# Task
Return exactly the final stretch of the records below, opening with the line that contains "Given: Open the" and closing with the last line.

# Data records

....

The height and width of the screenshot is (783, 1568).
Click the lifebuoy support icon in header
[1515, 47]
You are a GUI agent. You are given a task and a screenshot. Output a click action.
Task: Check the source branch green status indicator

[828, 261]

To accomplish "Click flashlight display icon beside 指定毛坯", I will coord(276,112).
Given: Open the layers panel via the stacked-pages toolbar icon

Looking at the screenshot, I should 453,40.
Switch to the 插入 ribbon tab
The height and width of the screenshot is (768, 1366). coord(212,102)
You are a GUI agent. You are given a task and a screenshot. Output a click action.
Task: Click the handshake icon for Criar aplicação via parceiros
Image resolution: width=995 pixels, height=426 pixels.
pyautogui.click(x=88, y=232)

....

# Answer box
Given: Open the layers panel via the stacked-pages toolbar icon

Looking at the screenshot, I should 453,40.
Switch to the 插入 ribbon tab
The height and width of the screenshot is (768, 1366). coord(212,102)
You are a GUI agent. You are given a task and a screenshot. Output a click action.
Task: Click the handshake icon for Criar aplicação via parceiros
Image resolution: width=995 pixels, height=426 pixels.
pyautogui.click(x=88, y=232)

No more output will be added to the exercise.